Minimum average partial correlation and parallel analysis: The influence of oblique structures

P.-O. Caron
DOI: https://doi.org/10.1080/03610918.2018.1433843
2018-02-12
Abstract:Parallel analysis (Horn 1965) and the minimum average partial correlation (MAP; Velicer 1976) have been widely spread as optimal solutions to identify the correct number of axes in principal component analysis. Previous results showed, however, that they become inefficient when variables belonging to different components strongly correlate. Simulations are used to assess their power to detect the dimensionality of data sets with oblique structures. Overall, MAP had the best performances as it was more powerful and accurate than PA when the component structure was modestly oblique. However, both stopping rules performed poorly in the presence of highly oblique factors.
What problem does this paper attempt to address?
The problem that this paper attempts to solve is to evaluate the ability of the minimum average partial correlation (MAP) and parallel analysis (PA) methods to identify the correct number of components in principal component analysis (PCA) when the data set contains an oblique structure (i.e., there is correlation between factors). Although these two methods are widely regarded as the best solutions for determining the correct number of components in PCA, their performance in dealing with data sets with an oblique structure has not been fully studied. Through Monte Carlo simulation experiments, the paper systematically evaluates the performance of MAP and PA under different sample sizes, different component saturations, and different degrees of obliqueness, in order to verify the reliability and accuracy of these methods in practical applications.
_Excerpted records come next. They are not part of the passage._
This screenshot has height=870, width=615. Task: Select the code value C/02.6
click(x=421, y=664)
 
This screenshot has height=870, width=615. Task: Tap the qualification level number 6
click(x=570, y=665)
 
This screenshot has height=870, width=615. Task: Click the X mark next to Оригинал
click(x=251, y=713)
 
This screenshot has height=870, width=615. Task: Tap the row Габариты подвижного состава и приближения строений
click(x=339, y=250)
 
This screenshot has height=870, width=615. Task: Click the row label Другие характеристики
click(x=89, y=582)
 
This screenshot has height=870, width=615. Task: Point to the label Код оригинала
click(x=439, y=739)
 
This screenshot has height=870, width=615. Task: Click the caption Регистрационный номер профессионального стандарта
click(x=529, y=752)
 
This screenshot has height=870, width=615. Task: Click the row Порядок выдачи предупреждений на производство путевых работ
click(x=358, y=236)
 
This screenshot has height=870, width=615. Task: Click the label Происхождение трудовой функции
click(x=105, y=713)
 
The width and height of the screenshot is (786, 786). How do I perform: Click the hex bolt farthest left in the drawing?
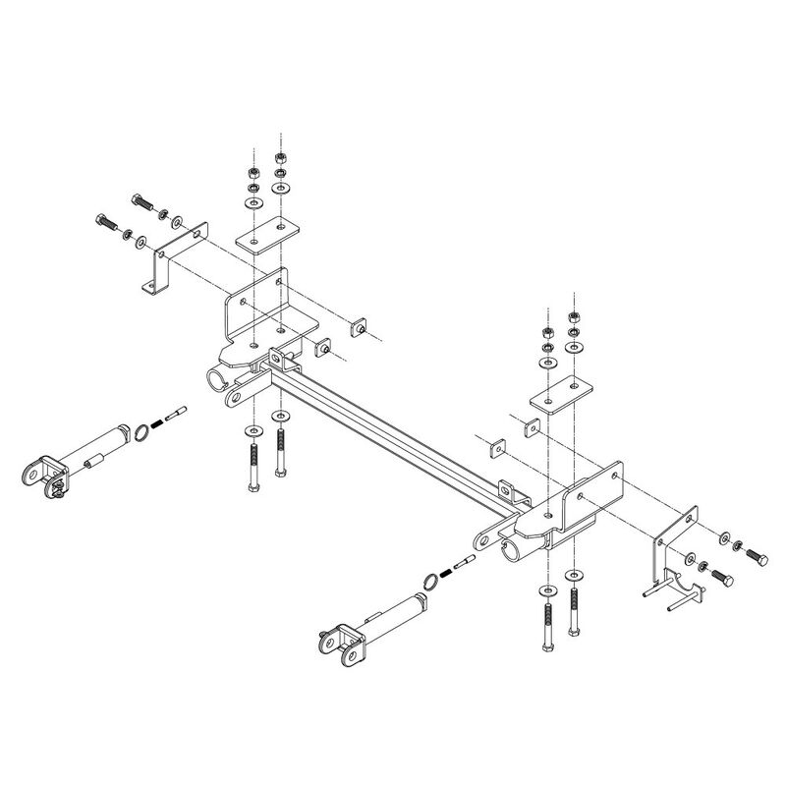click(105, 222)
Specifically, the paper focuses on the following aspects: 1. **The influence of the oblique structure**: Research how the performance of MAP and PA changes when the factors in the data set are not completely orthogonal but oblique. 2. **The influence of the sample size**: Explore the influence of different sample sizes on the ability of these two methods to identify the correct number of components. 3. **The influence of the component saturation**: Analyze the influence of the saturation of components (i.e., the number of variables and loading values in each component) on the performance of MAP and PA. 4. **The comparison of methods**: Compare the performance of MAP and PA under different conditions, especially their performance differences in data sets with an oblique structure. Through these studies, the paper aims to provide more accurate guidance for researchers to select appropriate stopping rules when dealing with data sets with an oblique structure, thereby avoiding missing meaningful components or wrongly retaining meaningless components.